De film opent zelfs met het laatste ademhalen van de stier...

Ja. Dat moment waarop het leven langzaam uit zijn lijf glipt. Hij is nog krachtig, maar hij begrijpt niet wat er gebeurt. Anders dan de mens, heeft hij geen besef van de dood. Dat overgangsmoment is zó intens. Dat is voor mij een kern van de corrida: het risico nemen om de waarde van het leven te leren kennen.

De wereld van de corrida zoals u die toont, zit vol tegenstrijdigheden.

Er is een voortdurende spanning tussen bruutheid en verfijning, mannelijkheid en vrouwelijkheid. Denk aan de roze kousen, de gracieuze gebaren, de extreme elegantie van de kostuums… Er zit iets sensueels in, soms bijna homo-erotisch. En hoewel het een mannenwereld is, is de torero geen macho. Zijn houding is vaak bijna vrouwelijk – en dat verwart. De cuadrilla spreekt voortdurend over viriliteit, testikels en stoerdoenerij, maar door de herhaling wordt dat bijna ironisch, zelfs komisch. De visuele esthetiek van de corrida spreekt die woorden voortdurend tegen.

En het gesproken woord? In Tardes de Soledad lijkt taal bijna afwezig, terwijl die in Pacifiction nog centraal stond.

In Pacifiction wilde ik laten zien hoe politieke taal uitgeput raakt. Hier is het anders: het gesproken woord is belachelijk geworden. Te groot, te hol, te vaak herhaald. Maar soms is er iets dat overeind blijft: een soort volkspoëzie, een spontane spiritualiteit die wel raakt.

Tot slot: in de film lijkt ook een reflectie op roem te zitten.

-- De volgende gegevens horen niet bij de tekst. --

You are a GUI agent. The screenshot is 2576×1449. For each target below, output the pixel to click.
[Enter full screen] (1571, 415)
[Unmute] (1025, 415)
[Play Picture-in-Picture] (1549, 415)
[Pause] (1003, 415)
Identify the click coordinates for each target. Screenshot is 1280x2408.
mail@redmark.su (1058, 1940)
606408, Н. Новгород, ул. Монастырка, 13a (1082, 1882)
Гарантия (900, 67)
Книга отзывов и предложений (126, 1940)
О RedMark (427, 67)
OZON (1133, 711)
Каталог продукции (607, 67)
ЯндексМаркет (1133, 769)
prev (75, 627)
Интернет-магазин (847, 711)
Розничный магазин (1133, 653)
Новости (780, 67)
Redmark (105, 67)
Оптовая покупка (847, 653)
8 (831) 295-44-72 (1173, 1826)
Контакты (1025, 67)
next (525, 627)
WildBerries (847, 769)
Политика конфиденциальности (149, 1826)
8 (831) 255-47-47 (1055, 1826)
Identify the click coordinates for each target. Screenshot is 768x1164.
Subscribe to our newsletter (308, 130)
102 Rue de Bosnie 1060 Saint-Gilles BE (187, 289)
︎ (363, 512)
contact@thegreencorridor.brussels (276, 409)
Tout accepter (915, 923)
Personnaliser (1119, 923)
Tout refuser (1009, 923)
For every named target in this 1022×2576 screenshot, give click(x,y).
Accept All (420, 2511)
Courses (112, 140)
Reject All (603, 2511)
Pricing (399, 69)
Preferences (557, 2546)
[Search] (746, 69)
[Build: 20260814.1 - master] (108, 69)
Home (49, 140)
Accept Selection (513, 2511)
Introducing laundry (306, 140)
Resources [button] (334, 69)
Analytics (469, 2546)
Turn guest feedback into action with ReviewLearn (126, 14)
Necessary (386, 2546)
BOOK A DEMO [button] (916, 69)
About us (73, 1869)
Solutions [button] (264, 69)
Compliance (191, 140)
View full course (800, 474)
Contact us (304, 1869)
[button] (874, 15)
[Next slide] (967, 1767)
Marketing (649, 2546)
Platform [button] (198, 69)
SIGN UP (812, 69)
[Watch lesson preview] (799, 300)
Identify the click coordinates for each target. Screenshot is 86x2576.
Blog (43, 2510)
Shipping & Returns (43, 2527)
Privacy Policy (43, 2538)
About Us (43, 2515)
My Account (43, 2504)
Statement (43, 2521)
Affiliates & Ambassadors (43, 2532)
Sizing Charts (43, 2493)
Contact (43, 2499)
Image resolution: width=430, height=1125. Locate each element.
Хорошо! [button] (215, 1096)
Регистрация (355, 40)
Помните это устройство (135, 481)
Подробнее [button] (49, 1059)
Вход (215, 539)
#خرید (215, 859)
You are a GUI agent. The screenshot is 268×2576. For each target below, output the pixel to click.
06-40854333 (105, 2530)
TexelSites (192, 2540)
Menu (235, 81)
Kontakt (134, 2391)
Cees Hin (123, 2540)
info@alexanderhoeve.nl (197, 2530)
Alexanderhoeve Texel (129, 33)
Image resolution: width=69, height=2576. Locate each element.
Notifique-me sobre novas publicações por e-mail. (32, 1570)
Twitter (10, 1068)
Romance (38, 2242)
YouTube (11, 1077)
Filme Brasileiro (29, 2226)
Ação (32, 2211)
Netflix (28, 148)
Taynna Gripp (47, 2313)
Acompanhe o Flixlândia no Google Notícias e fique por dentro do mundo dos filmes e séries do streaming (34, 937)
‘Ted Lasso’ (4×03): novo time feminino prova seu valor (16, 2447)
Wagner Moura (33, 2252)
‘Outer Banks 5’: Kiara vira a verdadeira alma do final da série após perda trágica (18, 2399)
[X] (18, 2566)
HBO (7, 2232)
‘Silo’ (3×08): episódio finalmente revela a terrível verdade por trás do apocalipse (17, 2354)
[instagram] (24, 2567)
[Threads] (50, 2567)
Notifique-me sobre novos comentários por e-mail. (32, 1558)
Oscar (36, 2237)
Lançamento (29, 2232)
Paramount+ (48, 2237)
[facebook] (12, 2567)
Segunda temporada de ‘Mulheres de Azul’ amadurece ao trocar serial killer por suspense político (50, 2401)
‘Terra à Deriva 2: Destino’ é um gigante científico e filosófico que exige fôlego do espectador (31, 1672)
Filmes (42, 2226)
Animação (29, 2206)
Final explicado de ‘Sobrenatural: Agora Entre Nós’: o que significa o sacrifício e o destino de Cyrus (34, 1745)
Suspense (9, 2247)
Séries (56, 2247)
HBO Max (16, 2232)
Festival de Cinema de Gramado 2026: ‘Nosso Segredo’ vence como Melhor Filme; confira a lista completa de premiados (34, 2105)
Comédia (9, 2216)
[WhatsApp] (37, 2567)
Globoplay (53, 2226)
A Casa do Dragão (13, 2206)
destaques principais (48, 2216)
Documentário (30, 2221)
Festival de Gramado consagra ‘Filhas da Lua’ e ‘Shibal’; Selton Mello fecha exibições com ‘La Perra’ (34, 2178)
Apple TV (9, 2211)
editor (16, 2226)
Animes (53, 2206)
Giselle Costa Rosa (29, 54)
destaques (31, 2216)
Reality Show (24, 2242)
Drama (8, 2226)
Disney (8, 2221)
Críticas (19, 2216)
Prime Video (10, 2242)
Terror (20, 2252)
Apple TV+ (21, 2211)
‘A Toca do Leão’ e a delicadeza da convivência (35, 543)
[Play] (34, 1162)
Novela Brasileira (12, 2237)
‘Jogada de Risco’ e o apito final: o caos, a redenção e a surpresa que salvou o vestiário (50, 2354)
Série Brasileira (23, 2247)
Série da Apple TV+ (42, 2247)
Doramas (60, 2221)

Ik zou eerder zeggen: over narcisme. De torero ziet zichzelf in de stier, projecteert zich erop. Zijn houding is kwetsbaar – als kunstenaar is hij fragiel. Lichamelijk sterk, ja, maar mentaal? Dat is een ander verhaal. Hij twijfelt voortdurend, zoekt, en is vaak gewoon heel erg alleen.

Tardes de soledad

Door middel van het portret van de jonge Andrés Roca Rey, de onbetwiste ster van het hedendaagse stierenvechten, toont Albert Serra (Pacifiction) de vastberadenheid en eenzaamheid die het leven van een stierenvechter kenmerken.